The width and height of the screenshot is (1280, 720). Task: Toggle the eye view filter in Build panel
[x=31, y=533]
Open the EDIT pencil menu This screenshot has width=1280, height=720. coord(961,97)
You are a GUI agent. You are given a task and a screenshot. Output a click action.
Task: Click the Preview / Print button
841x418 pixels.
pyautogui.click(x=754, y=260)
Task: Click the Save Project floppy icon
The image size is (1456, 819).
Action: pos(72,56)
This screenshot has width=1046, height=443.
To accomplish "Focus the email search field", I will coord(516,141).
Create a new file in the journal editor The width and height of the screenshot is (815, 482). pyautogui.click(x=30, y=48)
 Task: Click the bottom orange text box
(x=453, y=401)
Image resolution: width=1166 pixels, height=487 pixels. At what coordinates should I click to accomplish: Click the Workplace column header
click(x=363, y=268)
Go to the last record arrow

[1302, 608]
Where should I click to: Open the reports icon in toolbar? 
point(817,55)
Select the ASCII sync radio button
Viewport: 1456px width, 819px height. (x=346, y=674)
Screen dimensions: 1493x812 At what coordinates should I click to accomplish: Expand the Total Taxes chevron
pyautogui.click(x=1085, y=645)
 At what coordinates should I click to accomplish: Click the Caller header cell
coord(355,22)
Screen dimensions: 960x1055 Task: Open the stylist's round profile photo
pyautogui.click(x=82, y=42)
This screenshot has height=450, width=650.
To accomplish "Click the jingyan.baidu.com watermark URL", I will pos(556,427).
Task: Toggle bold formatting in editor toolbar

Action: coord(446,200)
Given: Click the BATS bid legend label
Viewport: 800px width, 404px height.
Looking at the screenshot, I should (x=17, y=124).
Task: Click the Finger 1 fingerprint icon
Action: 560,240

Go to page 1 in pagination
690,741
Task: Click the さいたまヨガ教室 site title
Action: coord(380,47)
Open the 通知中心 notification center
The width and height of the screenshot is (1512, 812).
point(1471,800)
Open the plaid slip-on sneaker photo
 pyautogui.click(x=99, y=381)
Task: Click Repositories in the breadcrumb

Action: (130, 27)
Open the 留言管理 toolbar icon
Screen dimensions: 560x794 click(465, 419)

_ _ _ _

__ACTION ITEM__
From the entries above, write out only the lines starting at the line that holds "Go to the last record arrow" and ending at the line that holds "This screenshot has height=450, width=650.", keeping both and matching them exactly.

__EXERCISE RESPONSE__
Go to the last record arrow

[1302, 608]
Where should I click to: Open the reports icon in toolbar? 
point(817,55)
Select the ASCII sync radio button
Viewport: 1456px width, 819px height. (x=346, y=674)
Screen dimensions: 1493x812 At what coordinates should I click to accomplish: Expand the Total Taxes chevron
pyautogui.click(x=1085, y=645)
 At what coordinates should I click to accomplish: Click the Caller header cell
coord(355,22)
Screen dimensions: 960x1055 Task: Open the stylist's round profile photo
pyautogui.click(x=82, y=42)
This screenshot has height=450, width=650.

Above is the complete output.